* Your instructions: Copy out all of the data below exactly, so that no word differs from the original.

** Data shown follows **

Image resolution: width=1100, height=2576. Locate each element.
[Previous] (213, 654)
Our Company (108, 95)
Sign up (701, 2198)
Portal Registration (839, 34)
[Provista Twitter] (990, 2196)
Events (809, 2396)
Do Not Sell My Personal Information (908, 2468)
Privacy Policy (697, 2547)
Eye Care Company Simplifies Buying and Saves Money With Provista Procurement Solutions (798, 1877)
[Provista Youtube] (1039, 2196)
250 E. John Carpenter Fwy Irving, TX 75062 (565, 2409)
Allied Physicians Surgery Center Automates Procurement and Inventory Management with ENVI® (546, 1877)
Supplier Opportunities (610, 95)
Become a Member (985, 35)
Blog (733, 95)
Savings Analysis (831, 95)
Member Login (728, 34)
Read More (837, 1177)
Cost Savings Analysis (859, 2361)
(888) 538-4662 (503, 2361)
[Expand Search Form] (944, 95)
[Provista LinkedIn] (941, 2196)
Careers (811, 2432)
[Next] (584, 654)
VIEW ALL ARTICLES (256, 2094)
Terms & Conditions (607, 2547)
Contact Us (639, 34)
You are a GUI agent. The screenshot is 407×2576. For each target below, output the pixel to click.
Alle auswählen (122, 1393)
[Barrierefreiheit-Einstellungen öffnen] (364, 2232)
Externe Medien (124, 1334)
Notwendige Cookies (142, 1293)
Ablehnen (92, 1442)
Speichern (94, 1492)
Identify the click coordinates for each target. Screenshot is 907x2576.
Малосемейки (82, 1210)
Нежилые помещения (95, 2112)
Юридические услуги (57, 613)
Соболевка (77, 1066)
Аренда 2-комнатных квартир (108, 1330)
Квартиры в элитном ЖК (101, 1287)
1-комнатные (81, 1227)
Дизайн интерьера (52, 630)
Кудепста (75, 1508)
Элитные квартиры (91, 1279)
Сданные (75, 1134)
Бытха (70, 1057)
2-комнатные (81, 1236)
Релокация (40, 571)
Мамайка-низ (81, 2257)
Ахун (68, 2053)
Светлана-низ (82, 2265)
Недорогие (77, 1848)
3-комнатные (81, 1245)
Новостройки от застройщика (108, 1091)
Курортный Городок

** End of Data shown **

* The completed task:
Image resolution: width=1100, height=2576. Locate each element.
[Previous] (213, 654)
Our Company (108, 95)
Sign up (701, 2198)
Portal Registration (839, 34)
[Provista Twitter] (990, 2196)
Events (809, 2396)
Do Not Sell My Personal Information (908, 2468)
Privacy Policy (697, 2547)
Eye Care Company Simplifies Buying and Saves Money With Provista Procurement Solutions (798, 1877)
[Provista Youtube] (1039, 2196)
250 E. John Carpenter Fwy Irving, TX 75062 (565, 2409)
Allied Physicians Surgery Center Automates Procurement and Inventory Management with ENVI® (546, 1877)
Supplier Opportunities (610, 95)
Become a Member (985, 35)
Blog (733, 95)
Savings Analysis (831, 95)
Member Login (728, 34)
Read More (837, 1177)
Cost Savings Analysis (859, 2361)
(888) 538-4662 (503, 2361)
[Expand Search Form] (944, 95)
[Provista LinkedIn] (941, 2196)
Careers (811, 2432)
[Next] (584, 654)
VIEW ALL ARTICLES (256, 2094)
Terms & Conditions (607, 2547)
Contact Us (639, 34)
You are a GUI agent. The screenshot is 407×2576. For each target below, output the pixel to click.
Alle auswählen (122, 1393)
[Barrierefreiheit-Einstellungen öffnen] (364, 2232)
Externe Medien (124, 1334)
Notwendige Cookies (142, 1293)
Ablehnen (92, 1442)
Speichern (94, 1492)
Identify the click coordinates for each target. Screenshot is 907x2576.
Малосемейки (82, 1210)
Нежилые помещения (95, 2112)
Юридические услуги (57, 613)
Соболевка (77, 1066)
Аренда 2-комнатных квартир (108, 1330)
Квартиры в элитном ЖК (101, 1287)
1-комнатные (81, 1227)
Дизайн интерьера (52, 630)
Кудепста (75, 1508)
Элитные квартиры (91, 1279)
Сданные (75, 1134)
Бытха (70, 1057)
2-комнатные (81, 1236)
Релокация (40, 571)
Мамайка-низ (81, 2257)
Ахун (68, 2053)
Светлана-низ (82, 2265)
Недорогие (77, 1848)
3-комнатные (81, 1245)
Новостройки от застройщика (108, 1091)
Курортный Городок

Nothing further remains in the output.